I was looking at Hydroxytyrosol at wikipedia so i copy paste

""""""""""""Hydroxytyrosol (3,4-dihydroxyphenylethanol; DOPET) is a phytochemical with antioxidant properties. After gallic acid, hydroxytyrosol is believed to be one of the most powerful antioxidants. Its oxygen radical absorbance capacity is 40,000 umolTE/g, which is ten times higher than that of green tea, and two times higher than that of CoQ10.[citation needed]

In nature, hydroxytyrosol is found in olive leaf which is used for medical purposes, with immunostimulant and antibiotic properties[1]. It also exists in olive oil, in the form of its elenolic acid ester oleuropein and, especially after degradation, in its plain form. Oleuropein, along with oleocanthal, are responsible for the bitter taste of extra virgin olive oil. Hydroxytyrosol itself in pure form is a colorless, odourless liquid. The olives, leaves and olive pulp contain large amounts of hydroxytyrosol (compared to olive oil), most of which can be recovered to produce hydroxytyrosol extracts.

Studies have shown that a low dose of hydroxytyrosol reduces the consequences of sidestream smoke-induced oxidative stress in rats.[2]

Hydroxytyrosol has been demonstrated to be a monoamine oxidase inhibitor (MAOI). It functions as a potent inhibitor of monoamine oxidase B.[3]

In the brain, it degrades to Homovanillyl alcohol, via COMT.

Hydroxytyrosol is also metabolite of the neurotransmitter dopamine.

Ex vivo data provide the first evidence of neuroprotective effects of oral hydroxytyrosol intake. Both, ex vivo and in vitro studies identified mitochondria as one target for hydroxytyrosol's preventive effects in the brain. [4][5]
1.^ Pinelli et al. Quali-quantitative analysis and antioxidant activity of different polyphenolic extracts from Olea europea L. leaves, 2000.
2.^ Visioli F, Galli C, Plasmati E, et al. (2000). "Olive phenol hydroxytyrosol prevents passive smoking-induced oxidative stress". Circulation 102 (18): 2169–71. PMID 11056087.
3.^ Natural products and derivatives thereof for protection against neurodegenerative diseases
4.^ Schaffer S, Potsdawa M, Visioli F, et al. (2007). "Hydroxytyrosol-rich olive wastewater extract protects brain cells in vitro and ex vivo". J. Agricul. Food Chem. 55 (13): 5043–5049. doi:10.1021/jf0703710.
5.^ Schaffer S, Müller WE, Eckert GP (2010). "Cytoprotective effects of olive wastewater extract and its main constitute hydroxytyrosol in PC12 cells". Pharmacol. Res. 62 (4): 322–327. doi:10.1016/j.phrs.2010.06.004. PMID 20600919.""""""""""""""
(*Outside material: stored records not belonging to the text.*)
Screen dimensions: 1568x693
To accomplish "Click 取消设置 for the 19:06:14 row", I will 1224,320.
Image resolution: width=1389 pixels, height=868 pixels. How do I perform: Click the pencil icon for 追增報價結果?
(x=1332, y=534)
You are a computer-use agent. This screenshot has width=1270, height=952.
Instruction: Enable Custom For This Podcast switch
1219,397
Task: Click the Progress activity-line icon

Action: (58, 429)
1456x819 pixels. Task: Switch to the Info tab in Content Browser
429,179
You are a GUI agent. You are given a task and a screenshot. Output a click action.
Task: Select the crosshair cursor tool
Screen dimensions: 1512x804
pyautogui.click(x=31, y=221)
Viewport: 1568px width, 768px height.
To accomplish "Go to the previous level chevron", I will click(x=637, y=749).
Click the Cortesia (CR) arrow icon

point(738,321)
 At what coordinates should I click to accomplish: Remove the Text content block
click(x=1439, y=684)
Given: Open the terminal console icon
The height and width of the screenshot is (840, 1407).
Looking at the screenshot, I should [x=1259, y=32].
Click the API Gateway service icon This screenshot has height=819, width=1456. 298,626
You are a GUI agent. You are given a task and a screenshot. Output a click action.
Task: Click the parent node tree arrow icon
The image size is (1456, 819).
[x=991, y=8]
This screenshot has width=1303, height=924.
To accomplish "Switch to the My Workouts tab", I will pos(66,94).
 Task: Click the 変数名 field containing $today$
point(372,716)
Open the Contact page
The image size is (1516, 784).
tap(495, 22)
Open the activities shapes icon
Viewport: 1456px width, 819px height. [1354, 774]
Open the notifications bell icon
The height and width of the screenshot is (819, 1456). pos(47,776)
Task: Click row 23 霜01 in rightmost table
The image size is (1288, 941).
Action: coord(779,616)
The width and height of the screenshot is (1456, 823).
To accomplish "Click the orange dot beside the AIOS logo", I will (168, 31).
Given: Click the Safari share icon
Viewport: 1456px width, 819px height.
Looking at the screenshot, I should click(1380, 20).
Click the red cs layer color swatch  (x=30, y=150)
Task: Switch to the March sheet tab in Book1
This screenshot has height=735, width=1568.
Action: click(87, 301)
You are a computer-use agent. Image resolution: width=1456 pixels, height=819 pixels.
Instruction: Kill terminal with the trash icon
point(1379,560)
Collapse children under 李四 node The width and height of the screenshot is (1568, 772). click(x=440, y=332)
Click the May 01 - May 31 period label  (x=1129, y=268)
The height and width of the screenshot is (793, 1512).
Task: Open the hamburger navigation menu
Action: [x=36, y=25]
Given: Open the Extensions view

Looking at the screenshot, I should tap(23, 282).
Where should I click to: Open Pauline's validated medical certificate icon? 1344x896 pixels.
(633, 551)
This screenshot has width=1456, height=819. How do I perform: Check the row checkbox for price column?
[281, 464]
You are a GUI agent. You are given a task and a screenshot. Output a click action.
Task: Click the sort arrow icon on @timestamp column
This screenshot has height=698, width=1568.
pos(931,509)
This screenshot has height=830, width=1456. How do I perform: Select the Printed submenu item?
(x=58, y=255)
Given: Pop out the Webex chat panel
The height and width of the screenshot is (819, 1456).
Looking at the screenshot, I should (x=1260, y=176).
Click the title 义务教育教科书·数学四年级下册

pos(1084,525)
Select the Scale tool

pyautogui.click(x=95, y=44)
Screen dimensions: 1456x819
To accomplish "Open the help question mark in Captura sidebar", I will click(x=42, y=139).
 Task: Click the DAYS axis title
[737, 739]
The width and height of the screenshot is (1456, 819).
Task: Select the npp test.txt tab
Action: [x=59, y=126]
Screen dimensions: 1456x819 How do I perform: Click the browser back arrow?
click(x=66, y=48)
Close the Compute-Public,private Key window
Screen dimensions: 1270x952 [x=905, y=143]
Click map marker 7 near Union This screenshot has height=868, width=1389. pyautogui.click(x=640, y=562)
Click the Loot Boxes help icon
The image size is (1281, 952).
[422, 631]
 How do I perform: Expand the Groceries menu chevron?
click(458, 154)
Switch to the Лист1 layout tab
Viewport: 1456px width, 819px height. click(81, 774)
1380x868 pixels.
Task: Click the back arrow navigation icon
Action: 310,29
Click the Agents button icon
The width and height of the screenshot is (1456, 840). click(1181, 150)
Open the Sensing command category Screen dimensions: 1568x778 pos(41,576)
So MAO-B + antioxidant "MAKE SOME OLIVE LEAF TEAAAAAAAAA" and an aspirin pre roll :)

I will research more exact consentration in leaves. amount for full mao -b inhibition
 
Bucklecroft, could you provide information as to where you came by this article please as an acknowledgement is important. Such information should be provided at the very top of each post.

Cheers.
 
Mmmm I don't see any citations about COX significantly mediating MDMA induced damage, and that bit about COX metabolizing MDMA is almost certainly false.

There is a good reason to believe that a COX inhibitor would reduce MDMA induced neurotoxicity, which is that MIN is probably mediated by inflammatory processes (microglial activation), and COX inhibitors (aspirin, ibuprofen) are obviously anti-inflammatory. However it turns out that COX inhibition doesn't provide any significant protection against methamphetamine neurotoxicity, which is similar to MIN in many ways, including being mediated by inflammation/microglial activation. This, in my mind, casts doubt on the usefulness of COX inhibition to reduce MDMA neurotoxcity. Interestingly, though, and fortunately, ibuprofen does decrease meth neurotoxicity even while aspirin doesn't. The reason for this is that ibuprofen also activates the PPR receptor gamma, which itself decreases inflammation and subsequent damage.

So basically, take ibuprofen (or ketoprofen), not aspirin.

Citations:
"Reduction of nuclear peroxisome proliferator-activated receptor gamma expression in methamphetamine-induced neurotoxicity and neuroprotective effects of ibuprofen." Tsuji T, Asanuma M, Miyazaki I, Miyoshi K, Ogawa N.
http://www.ncbi.nlm.nih.gov/pubmed/18946735

"Methamphetamine-induced neurotoxicity in mouse brain is attenuated by ketoprofen, a non-steroidal anti-inflammatory drug." Tsuji T, Asanuma M, Miyazaki I, Miyoshi K, Ogawa N.